*** Study material Section Begins ***

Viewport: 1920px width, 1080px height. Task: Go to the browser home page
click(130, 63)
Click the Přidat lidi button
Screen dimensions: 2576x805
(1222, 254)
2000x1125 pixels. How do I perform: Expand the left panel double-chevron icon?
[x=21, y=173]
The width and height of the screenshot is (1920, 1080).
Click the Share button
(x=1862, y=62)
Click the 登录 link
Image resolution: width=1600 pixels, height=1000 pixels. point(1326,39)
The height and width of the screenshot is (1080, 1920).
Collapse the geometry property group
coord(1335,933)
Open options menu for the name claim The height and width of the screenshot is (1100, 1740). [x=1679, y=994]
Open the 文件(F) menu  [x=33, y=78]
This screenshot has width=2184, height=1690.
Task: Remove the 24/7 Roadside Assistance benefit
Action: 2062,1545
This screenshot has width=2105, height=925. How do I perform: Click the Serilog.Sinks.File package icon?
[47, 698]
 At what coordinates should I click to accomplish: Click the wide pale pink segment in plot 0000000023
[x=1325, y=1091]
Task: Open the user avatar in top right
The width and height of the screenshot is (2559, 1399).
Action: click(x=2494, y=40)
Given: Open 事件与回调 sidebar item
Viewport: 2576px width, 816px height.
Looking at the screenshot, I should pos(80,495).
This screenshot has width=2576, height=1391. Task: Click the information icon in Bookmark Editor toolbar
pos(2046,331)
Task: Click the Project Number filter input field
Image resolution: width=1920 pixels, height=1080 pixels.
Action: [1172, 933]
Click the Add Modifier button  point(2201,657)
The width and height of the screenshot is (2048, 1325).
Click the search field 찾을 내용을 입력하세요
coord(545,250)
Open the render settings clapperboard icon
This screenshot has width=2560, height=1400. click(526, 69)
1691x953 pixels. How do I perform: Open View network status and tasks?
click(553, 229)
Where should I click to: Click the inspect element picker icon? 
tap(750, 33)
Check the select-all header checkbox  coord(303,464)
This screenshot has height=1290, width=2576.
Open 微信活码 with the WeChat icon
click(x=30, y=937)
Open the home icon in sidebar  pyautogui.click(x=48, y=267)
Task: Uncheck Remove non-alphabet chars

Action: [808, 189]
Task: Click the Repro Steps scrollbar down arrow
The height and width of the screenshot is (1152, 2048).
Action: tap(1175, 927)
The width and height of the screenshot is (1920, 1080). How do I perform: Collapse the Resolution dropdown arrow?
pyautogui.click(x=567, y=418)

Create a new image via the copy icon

*** Study material Section Ends ***

Action item → From the first line down to the last, give the records again exactly.

Reply →
Viewport: 1920px width, 1080px height. Task: Go to the browser home page
click(130, 63)
Click the Přidat lidi button
Screen dimensions: 2576x805
(1222, 254)
2000x1125 pixels. How do I perform: Expand the left panel double-chevron icon?
[x=21, y=173]
The width and height of the screenshot is (1920, 1080).
Click the Share button
(x=1862, y=62)
Click the 登录 link
Image resolution: width=1600 pixels, height=1000 pixels. point(1326,39)
The height and width of the screenshot is (1080, 1920).
Collapse the geometry property group
coord(1335,933)
Open options menu for the name claim The height and width of the screenshot is (1100, 1740). [x=1679, y=994]
Open the 文件(F) menu  [x=33, y=78]
This screenshot has width=2184, height=1690.
Task: Remove the 24/7 Roadside Assistance benefit
Action: 2062,1545
This screenshot has width=2105, height=925. How do I perform: Click the Serilog.Sinks.File package icon?
[47, 698]
 At what coordinates should I click to accomplish: Click the wide pale pink segment in plot 0000000023
[x=1325, y=1091]
Task: Open the user avatar in top right
The width and height of the screenshot is (2559, 1399).
Action: click(x=2494, y=40)
Given: Open 事件与回调 sidebar item
Viewport: 2576px width, 816px height.
Looking at the screenshot, I should pos(80,495).
This screenshot has width=2576, height=1391. Task: Click the information icon in Bookmark Editor toolbar
pos(2046,331)
Task: Click the Project Number filter input field
Image resolution: width=1920 pixels, height=1080 pixels.
Action: [1172, 933]
Click the Add Modifier button  point(2201,657)
The width and height of the screenshot is (2048, 1325).
Click the search field 찾을 내용을 입력하세요
coord(545,250)
Open the render settings clapperboard icon
This screenshot has width=2560, height=1400. click(526, 69)
1691x953 pixels. How do I perform: Open View network status and tasks?
click(553, 229)
Where should I click to: Click the inspect element picker icon? 
tap(750, 33)
Check the select-all header checkbox  coord(303,464)
This screenshot has height=1290, width=2576.
Open 微信活码 with the WeChat icon
click(x=30, y=937)
Open the home icon in sidebar  pyautogui.click(x=48, y=267)
Task: Uncheck Remove non-alphabet chars

Action: [808, 189]
Task: Click the Repro Steps scrollbar down arrow
The height and width of the screenshot is (1152, 2048).
Action: tap(1175, 927)
The width and height of the screenshot is (1920, 1080). How do I perform: Collapse the Resolution dropdown arrow?
pyautogui.click(x=567, y=418)

Create a new image via the copy icon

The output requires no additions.